I came across your link and must say that I enjoy your response to the various posts. Please advice on what myself and my wife do as we start the immigration process for my wife.

I am a SA permanent residence holder and wants to have my wife relocate from Nigeria and join me here in Cpt. My understanding after speaking to a HA official is that she needs to apply first for a relatives visa and then apply for the Section 11(6) visa or spousal visa. However, after reading your thread it seems the two are different applications and mutually exclusive. Please can you advise on how this works. Preferably we want to apply at SA High Commission in Lagos/Abuja as my wife is still working back home at the moment.
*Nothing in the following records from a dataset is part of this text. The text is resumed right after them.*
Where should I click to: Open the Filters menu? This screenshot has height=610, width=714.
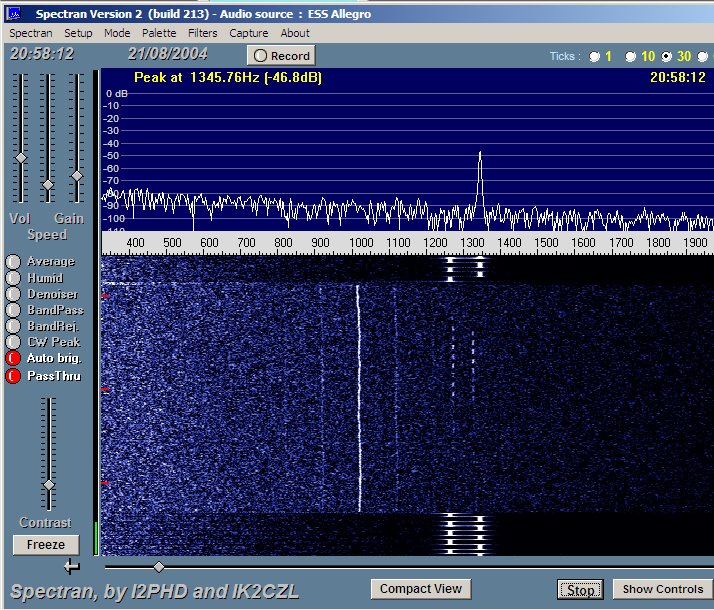coord(203,33)
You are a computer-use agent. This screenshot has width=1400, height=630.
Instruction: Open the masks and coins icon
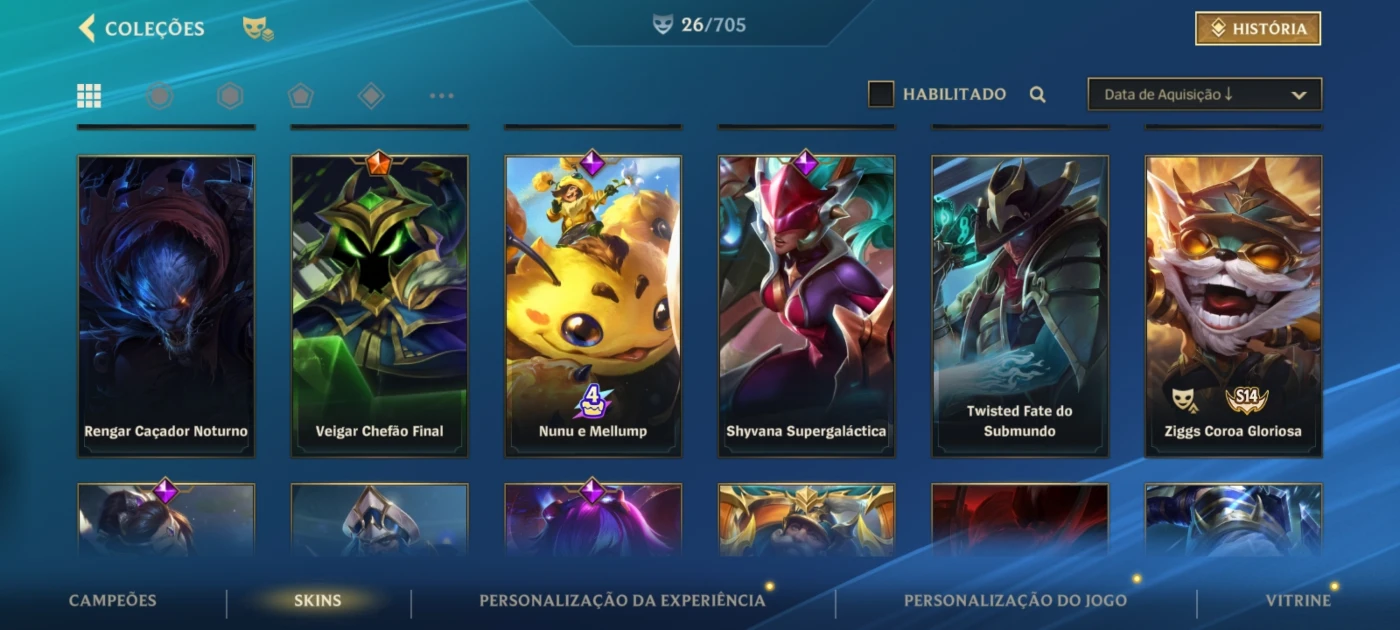pyautogui.click(x=258, y=29)
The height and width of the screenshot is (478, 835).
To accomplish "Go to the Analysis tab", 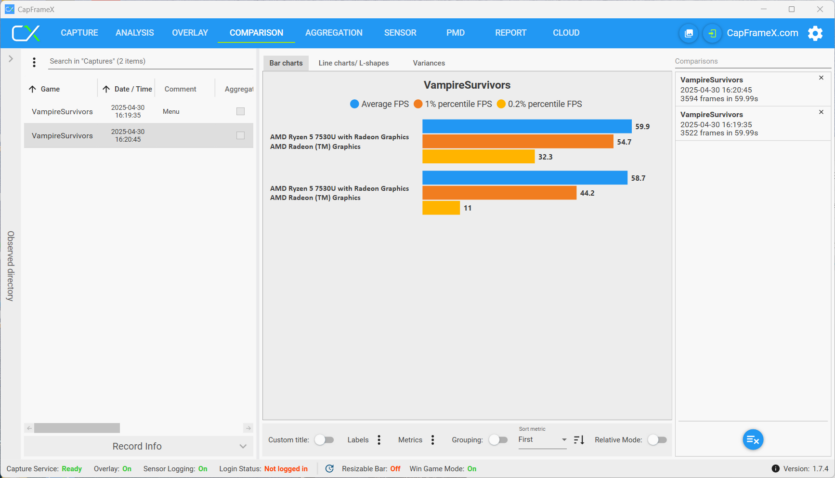I will 134,33.
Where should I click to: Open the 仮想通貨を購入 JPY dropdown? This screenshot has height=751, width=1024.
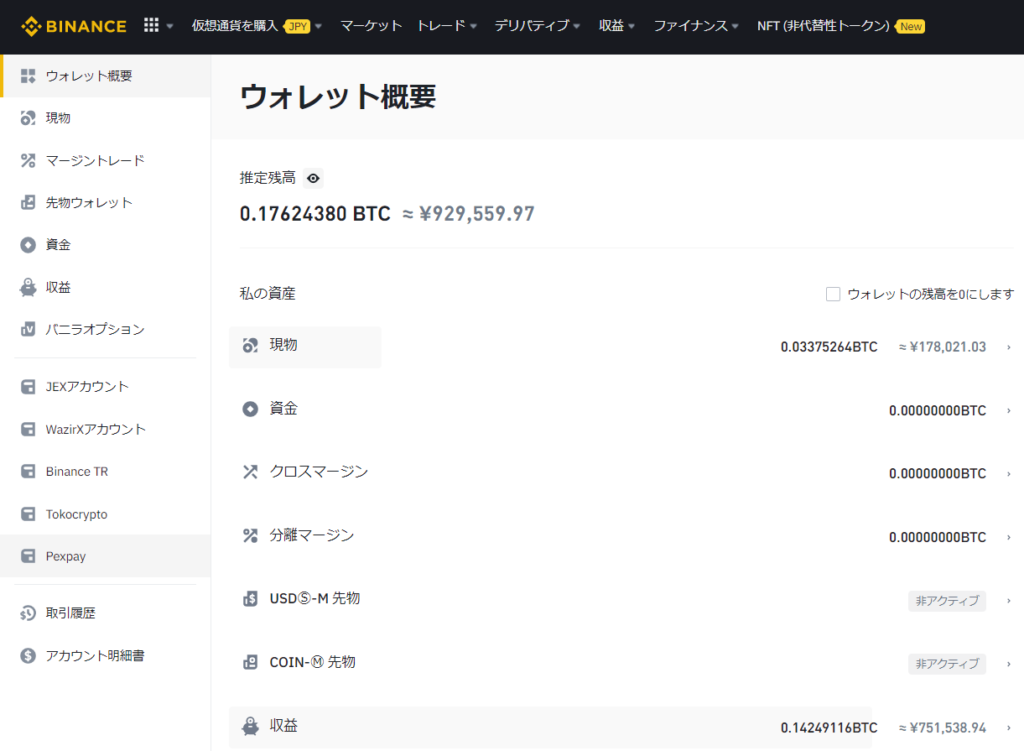256,26
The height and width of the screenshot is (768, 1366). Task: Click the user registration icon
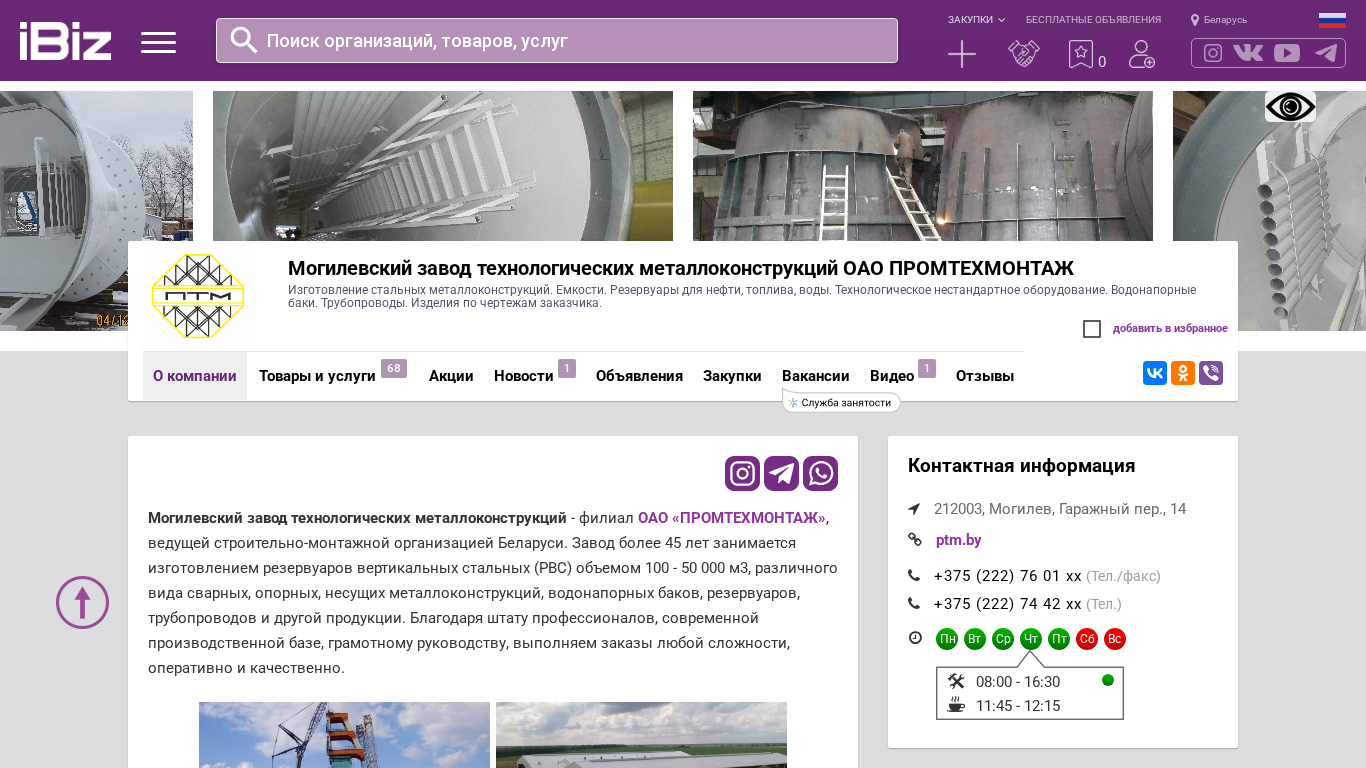[1141, 54]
Please advise how long the process will take, I am worried when you said Section 11(6) takes longer than PR application as we are planning on her visit to SA in August and relocate finally in November 2015. Will await your feedback.

Thank you


----------



## amirshehzad (Mar 12, 2014)

first of all you have to apply for the relative permit( spouse visa) . they do not say it spouse visa it is a relative permit. when you apply for the first time they will give you this relative visa to stay with your spouse, on this visa you cannot conduct business, work or study, but as long as you are in south africa you can apply for 11(6) visitor visa , which will allow the foreigner spouse to work, conduct business or study.


----------



## amirshehzad (Mar 12, 2014)

for relative permit, which the embassy will give you, that time frame is more, in my case they gave me after two years. but the visitor visa 11(6) they gave me in 6 weeks. when you apply for the relative permit at the embassy you must know rules and regulation, according to new rules and regulation you must show the cohabitation for two years, then be careful at the interview they do not take intellectual interview, that is a copy past job, whatever one spouse will say the other should also answer the same. legalman is the person who can give you the exact answer.


----------



## emekaw (Jun 15, 2015)

Many thanks for your response...6 months to issue Relatives permit!!! In this case is it possible to apply for a visitors visa in the meantime so she can visit in August and then move over in November? Am just curious and exploring all possible outcomes. But thanks for clarifying the relative permit/spousal permit issue and how to secure the section 11 (6)


----------



## amirshehzad (Mar 12, 2014)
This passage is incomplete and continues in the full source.